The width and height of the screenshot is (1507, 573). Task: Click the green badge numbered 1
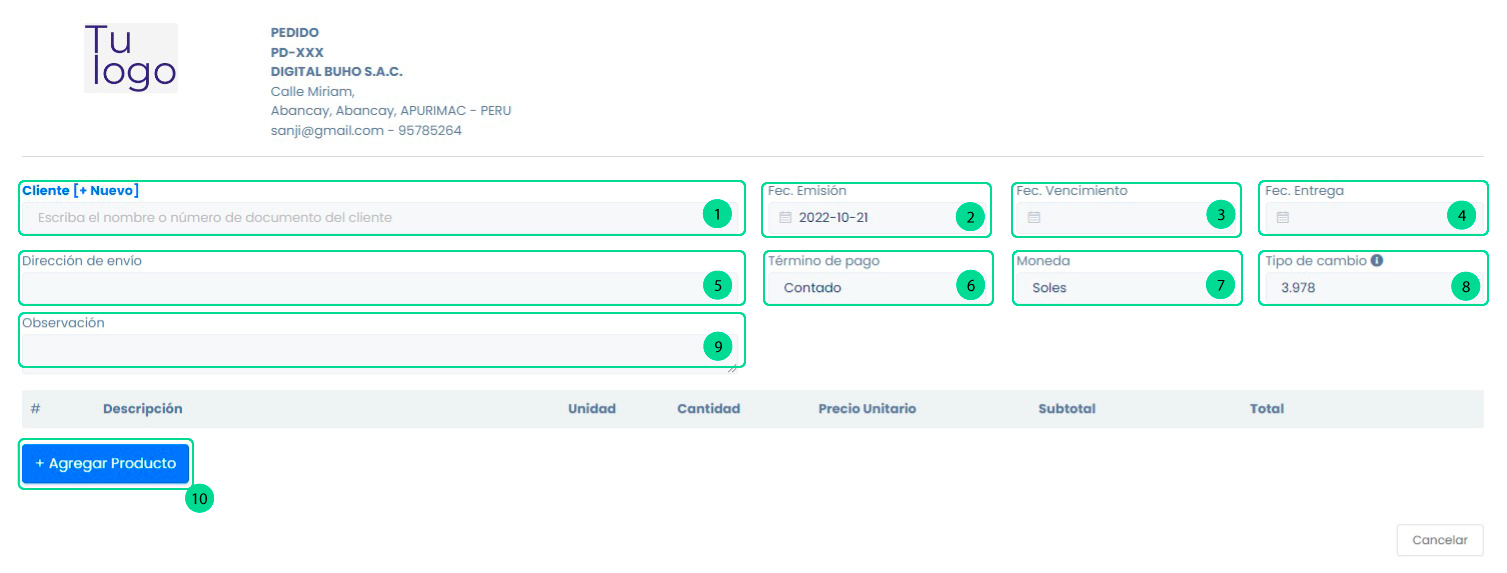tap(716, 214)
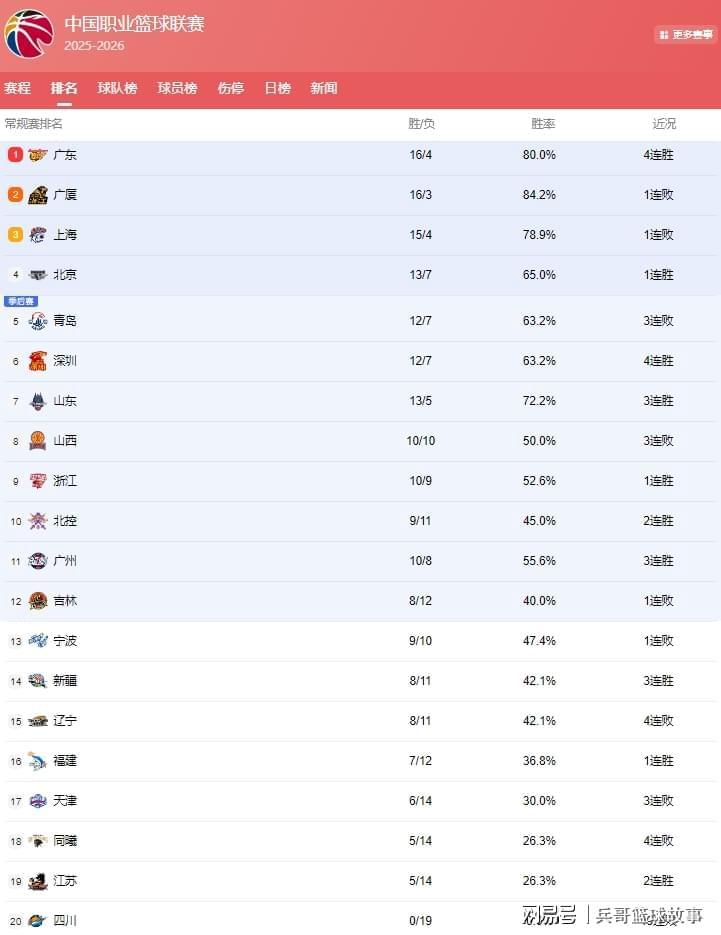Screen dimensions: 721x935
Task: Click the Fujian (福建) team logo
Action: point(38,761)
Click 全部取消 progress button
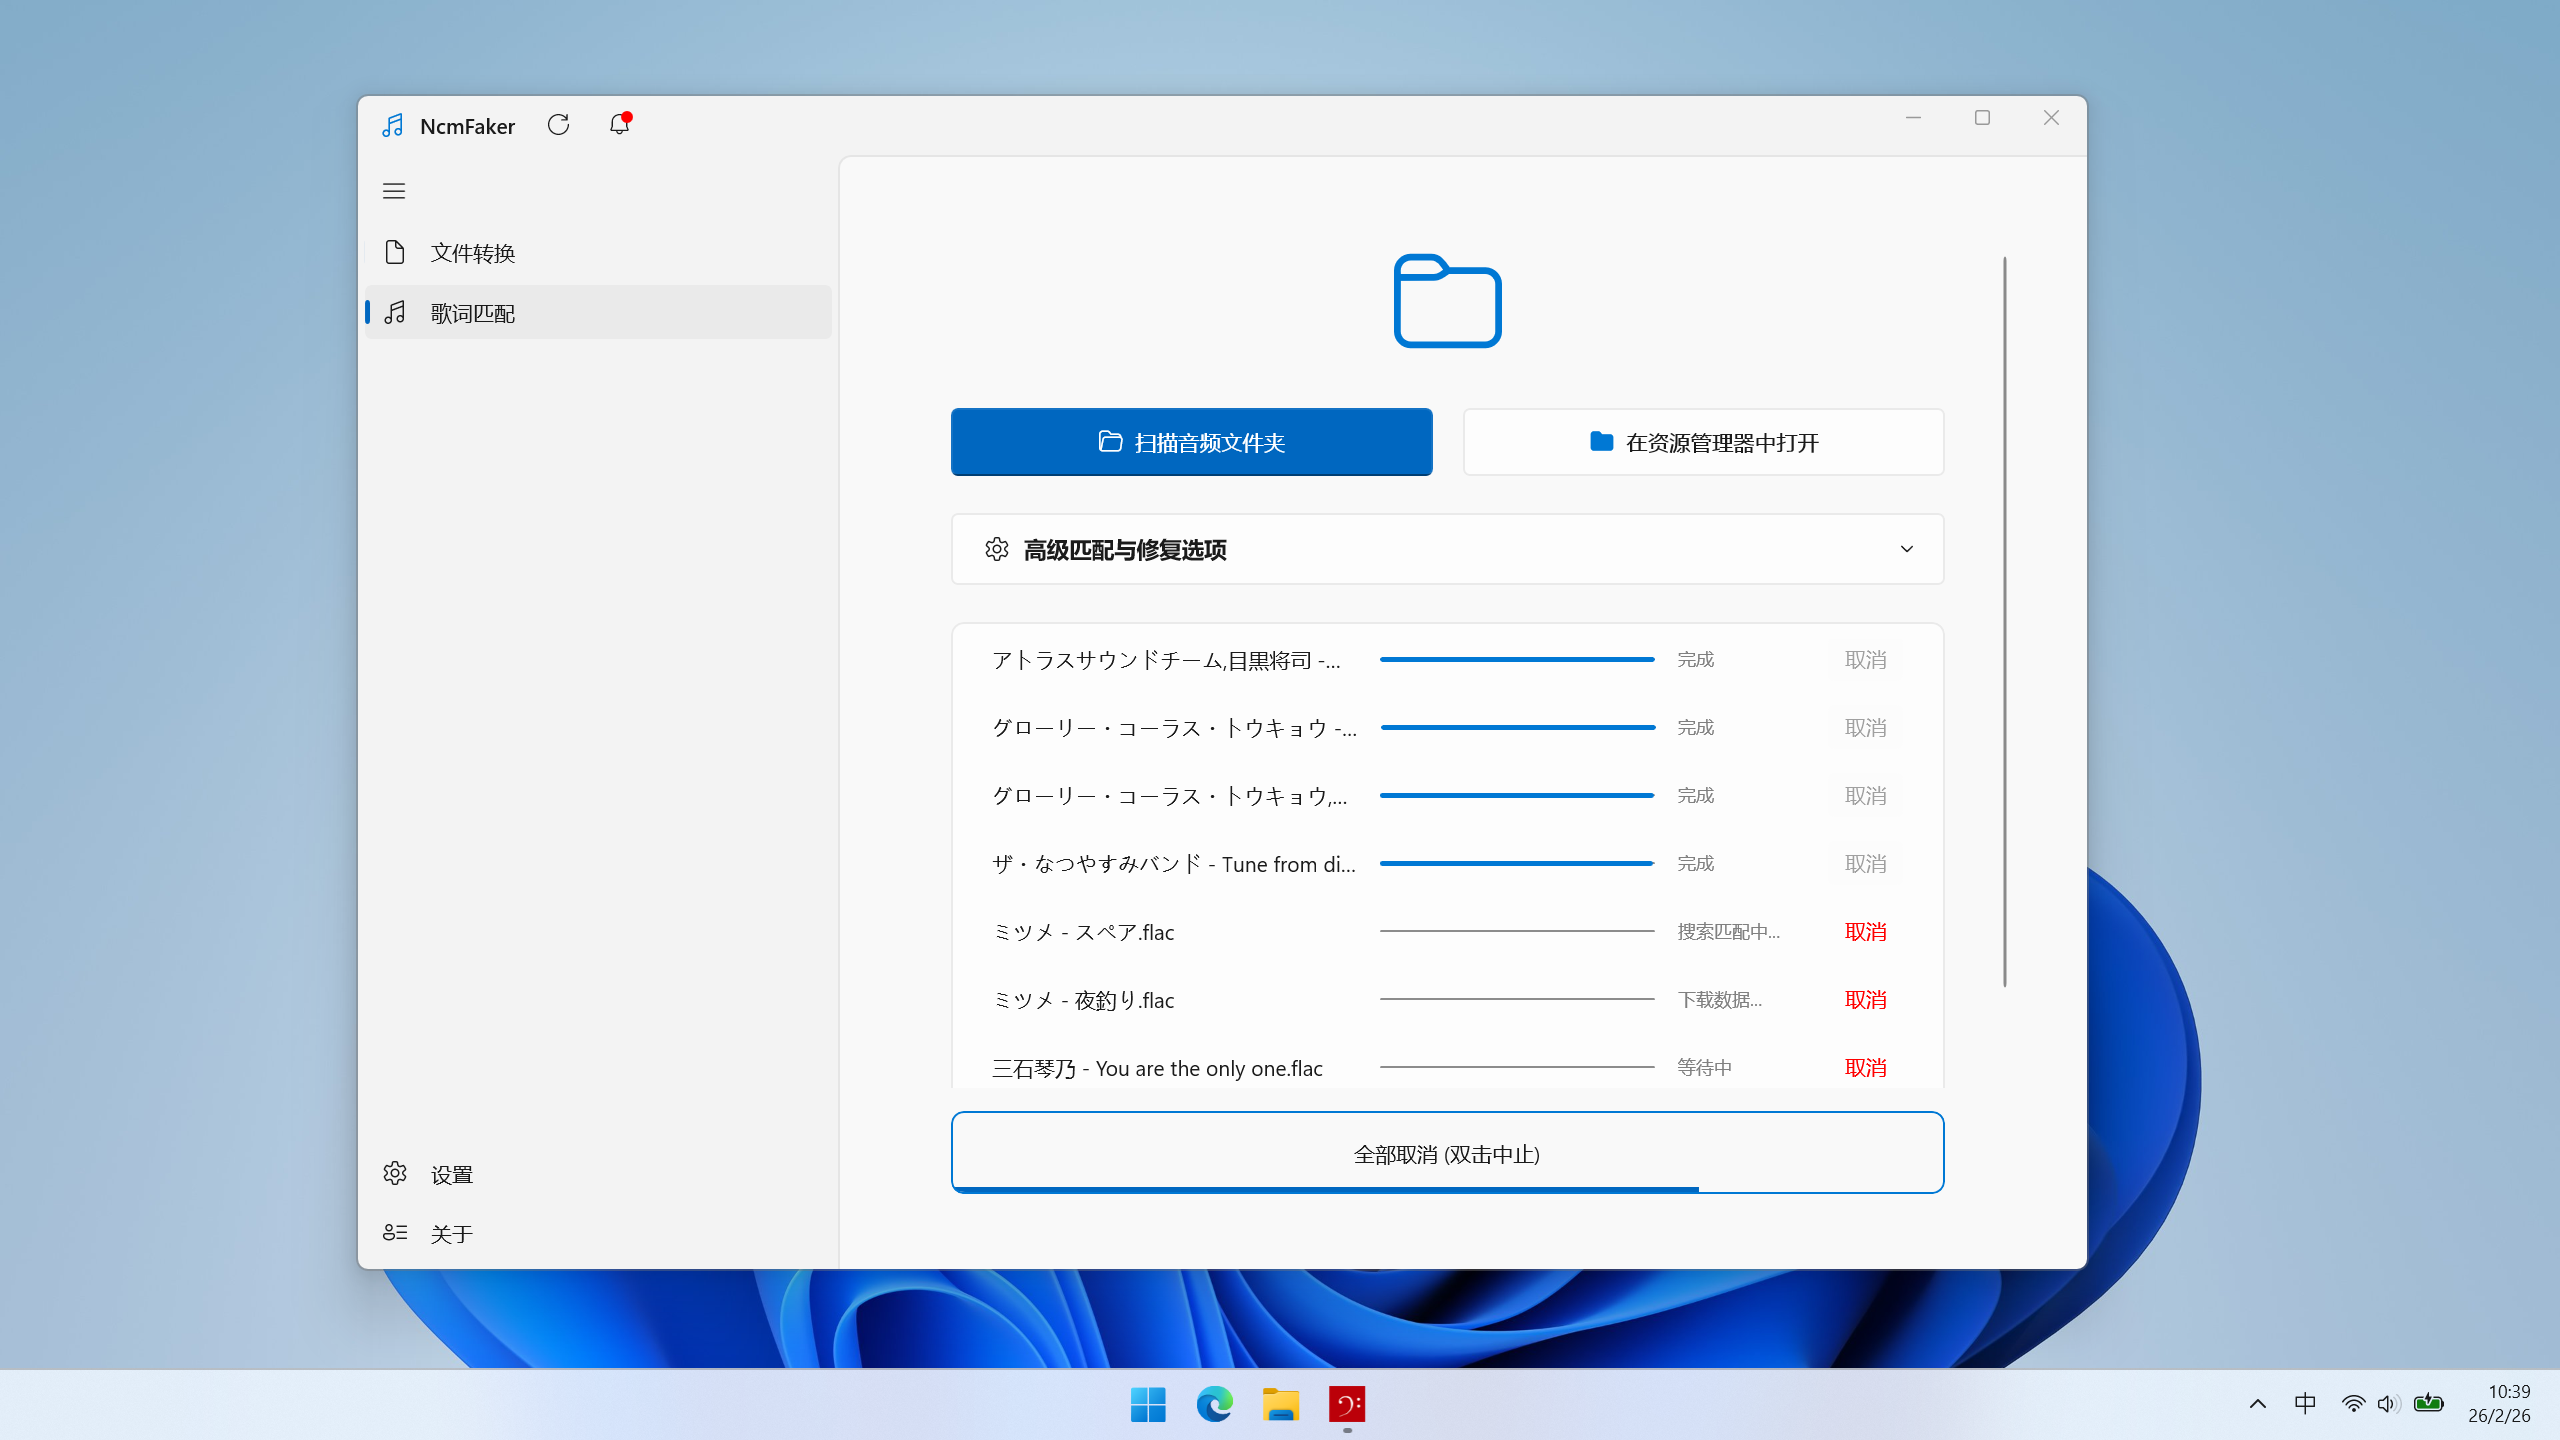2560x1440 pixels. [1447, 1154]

____

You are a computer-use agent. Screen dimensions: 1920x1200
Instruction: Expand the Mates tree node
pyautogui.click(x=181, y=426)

____

WHAT IS REQUIRED: Edit the stretch of lines from the one containing "The width and" through the one containing "2560x1440 pixels. [1447, 1154]", replacing "green badge" with "orange badge" and keeping everything else the same. Leave the pictures out of your answer.

THE REPLY:
The width and height of the screenshot is (1507, 573). Task: Click the orange badge numbered 1
tap(716, 214)
Screen dimensions: 721x935
Task: Click the Fujian (福建) team logo
Action: point(38,761)
Click 全部取消 progress button
2560x1440 pixels. [1447, 1154]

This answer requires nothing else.